[Dataset rows]
--*--
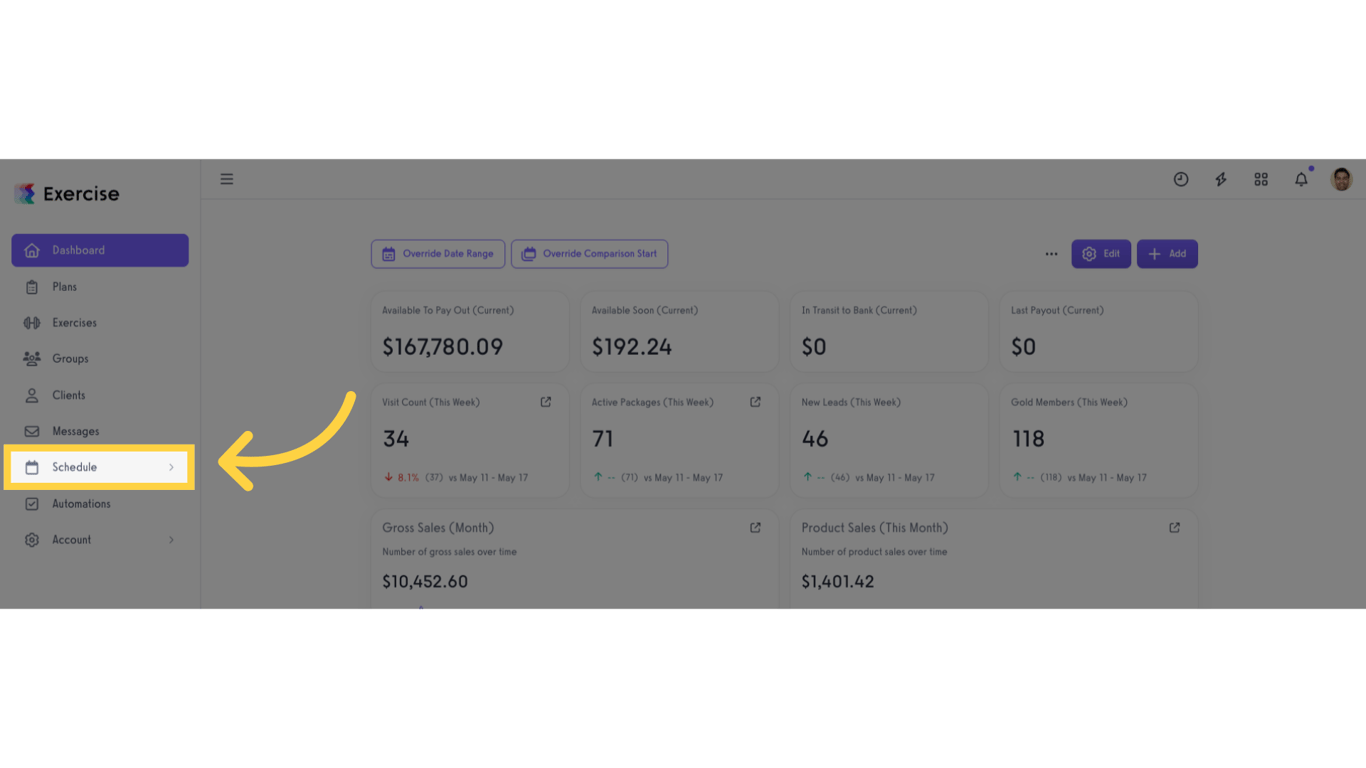Click the Override Comparison Start button
Image resolution: width=1366 pixels, height=768 pixels.
pyautogui.click(x=589, y=254)
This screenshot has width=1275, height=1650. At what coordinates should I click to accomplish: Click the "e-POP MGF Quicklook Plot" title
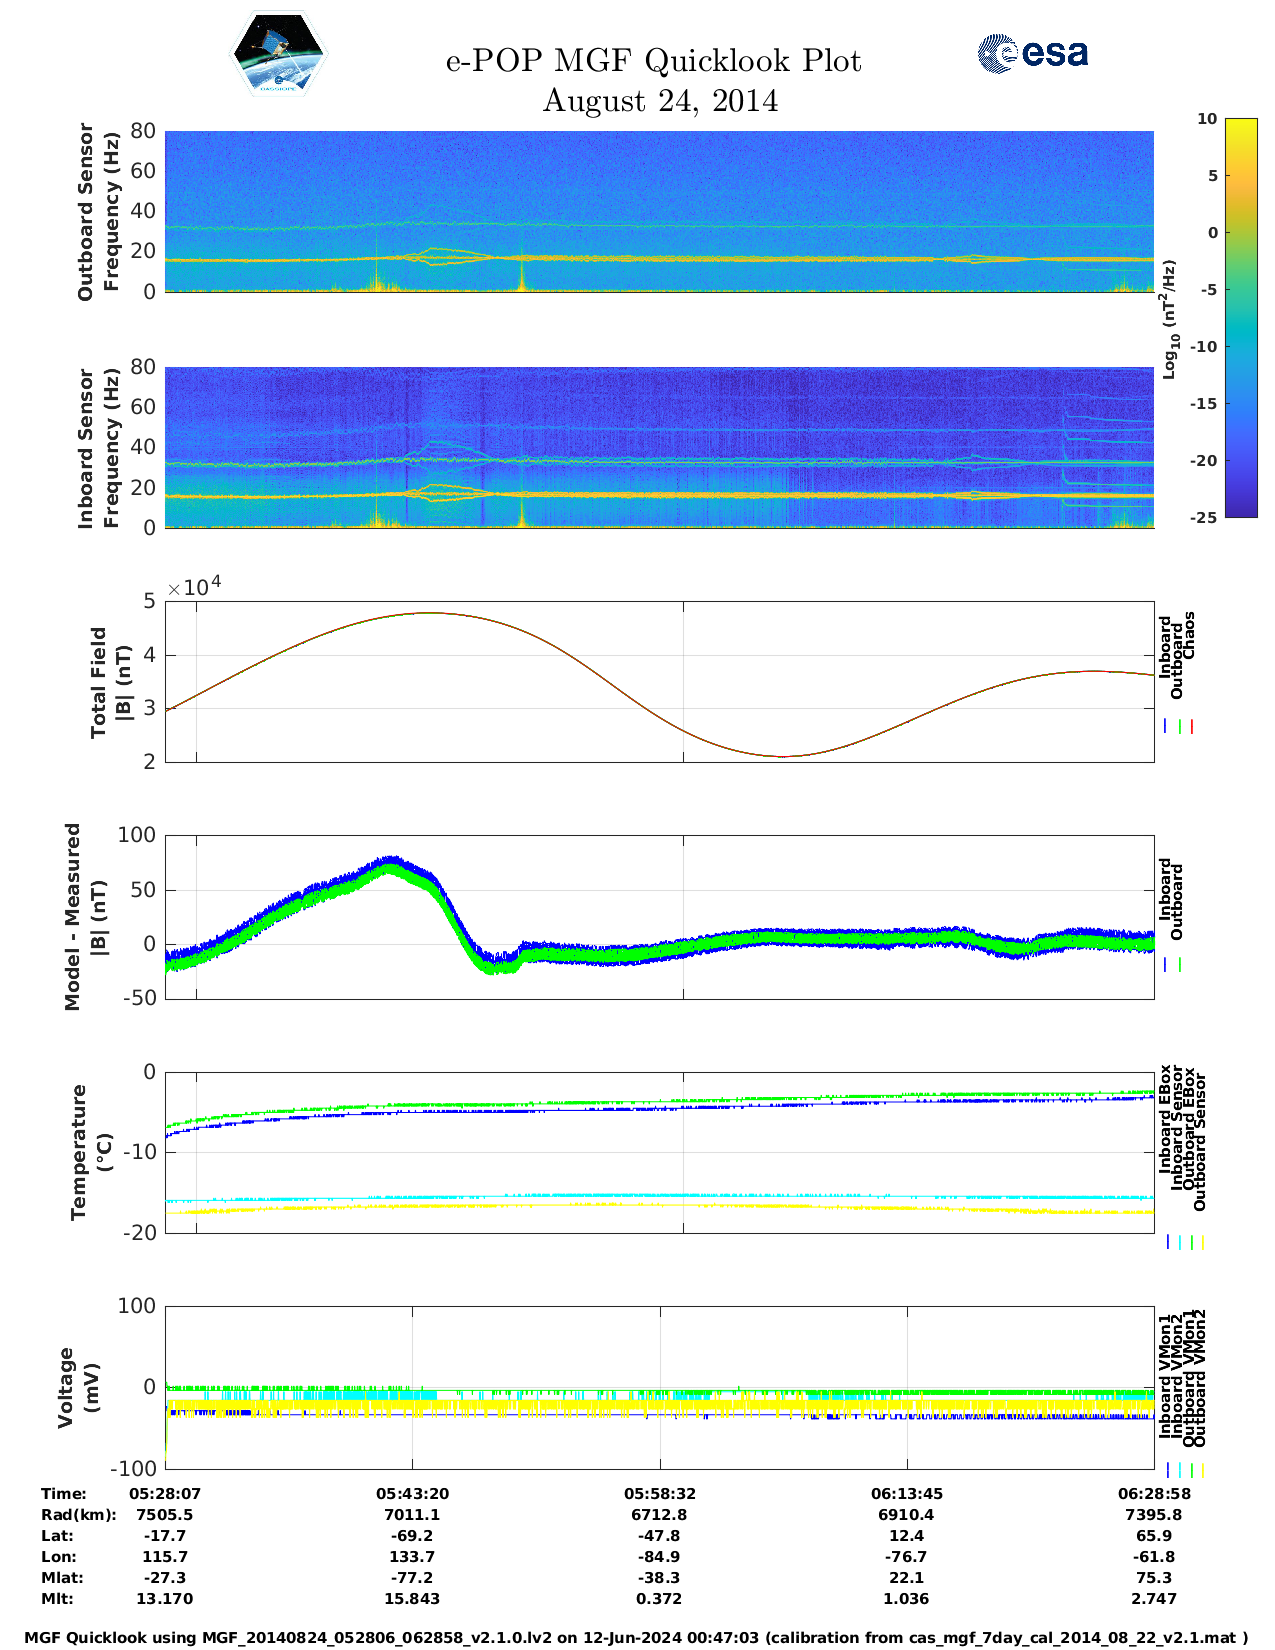tap(653, 61)
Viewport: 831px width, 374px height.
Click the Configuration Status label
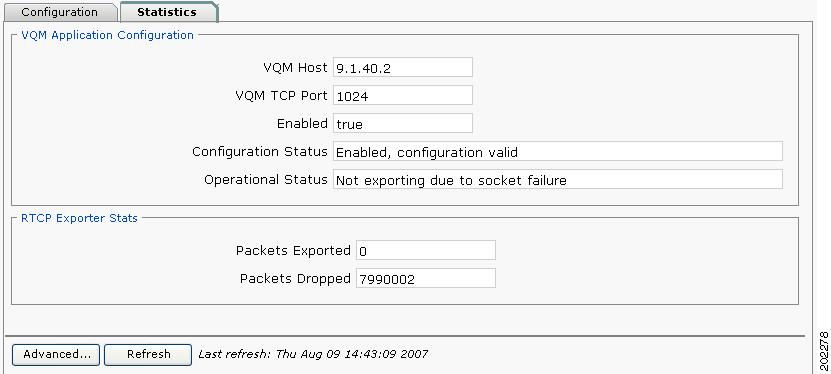point(260,152)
--*--
* **What is being asked**:
Write out the items from the start through the line containing "tap(653, 61)", both ends included, without the pictures.

* **Exercise solution**:
Click the Override Comparison Start button
Image resolution: width=1366 pixels, height=768 pixels.
pyautogui.click(x=589, y=254)
This screenshot has width=1275, height=1650. At what coordinates should I click to accomplish: Click the "e-POP MGF Quicklook Plot" title
tap(653, 61)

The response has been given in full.